◆ EXTRACT TO READ
The Democratic first-term California senator officially launched her 2020 presidential campaign on Monday, putting herself forward as a fighter of justice, decency and equality. The former state attorney general’s announcement throws her into an already crowded race featuring San Antonio Mayor Julián Castro, Reps. John Delaney of Maryland and Tulsi Gabbard of Hawaii, Sen. Elizabeth Warren of Massachusetts and New York Sen. Kirsten Gillibrand. Harris faces an uphill battle — a recent poll indicated that 54 percent of Americans had never heard of her — with more competitors likely to declare their intentions to run in the coming weeks.
The Presidential Daily Brief
In a rare public statement, the Israeli military said it struck Iranian targets in a cross-border raid early Monday, responding to an attempted rocket attack on the Golan Heights. Syrian state media reported government forces shot down most of the Israeli missiles, and also repelled an earlier airstrike Sunday near the Damascus International Airport. Prime Minister Benjamin Netanyahu recently claimed Israel has carried out “hundreds” of attacks on Iranian and Hezbollah-linked targets in Syria, saying that striking “Iranian entrenchment” there is his country’s “defined policy.”
Although it clocked a 6.6 percent economic bump in 2018, it was China’s slowest annual pace since 1990, according to data released Monday. Fourth-quarter growth, meanwhile, dropped to 6.4 percent — on par with the first quarter of 2009, during the peak of the global financial crisis. Most analysts blame the ongoing trade war between Beijing and Washington, which has forced exporters to reduce production and cut staff. Containing the country’s economic downturn is a priority for China’s leaders, who will reportedly set this year’s growth target to between 6 and 6.5 percent.

◆ SUPPLIED MATERIAL
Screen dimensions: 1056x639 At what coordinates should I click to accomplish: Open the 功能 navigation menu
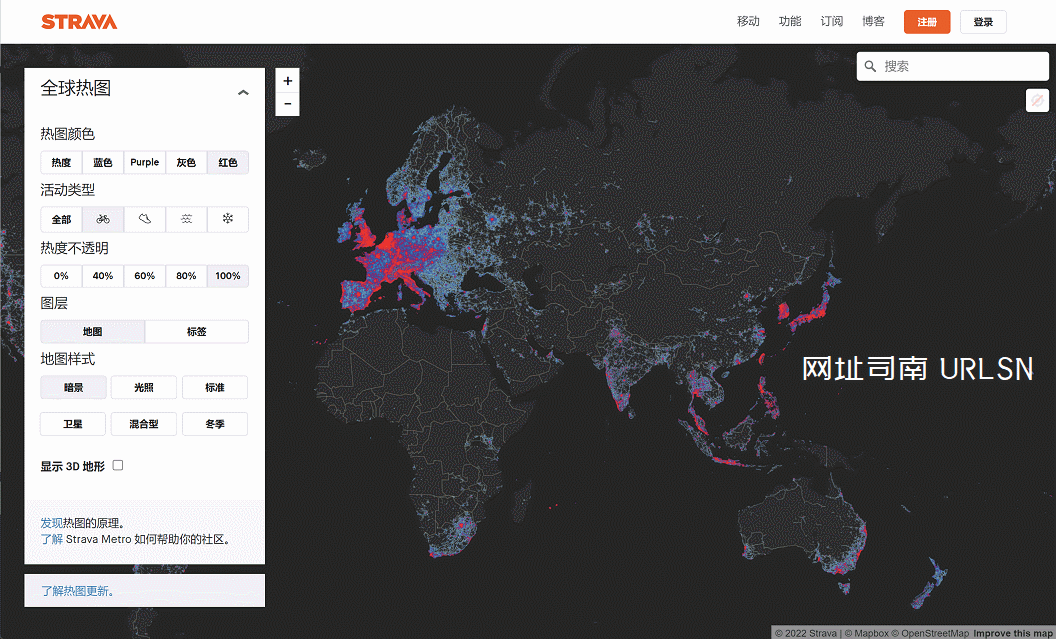click(790, 22)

◆ LIST OF TASKS
1. Summarize the news brief in three sentences.
2. From the news brief, quote the passage from "The Democratic first-term" to "the coming weeks.".

◆ ANSWERS TO THE EXERCISES
1. Harris, a first-term Democratic senator from California, launched her 2020 presidential campaign on Monday and joined an already crowded race, though a recent poll found that 54 percent of Americans had never heard of her. The Israeli military said it struck Iranian targets in a cross-border raid early Monday after an attempted rocket attack on the Golan Heights, and Syrian state media reported that government forces shot down most of the Israeli missiles. China's economy grew 6.6 percent in 2018, its slowest annual pace since 1990, and most analysts blame the trade war between Beijing and Washington.

2.
The Democratic first-term California senator officially launched her 2020 presidential campaign on Monday, putting herself forward as a fighter of justice, decency and equality. The former state attorney general’s announcement throws her into an already crowded race featuring San Antonio Mayor Julián Castro, Reps. John Delaney of Maryland and Tulsi Gabbard of Hawaii, Sen. Elizabeth Warren of Massachusetts and New York Sen. Kirsten Gillibrand. Harris faces an uphill battle — a recent poll indicated that 54 percent of Americans had never heard of her — with more competitors likely to declare their intentions to run in the coming weeks.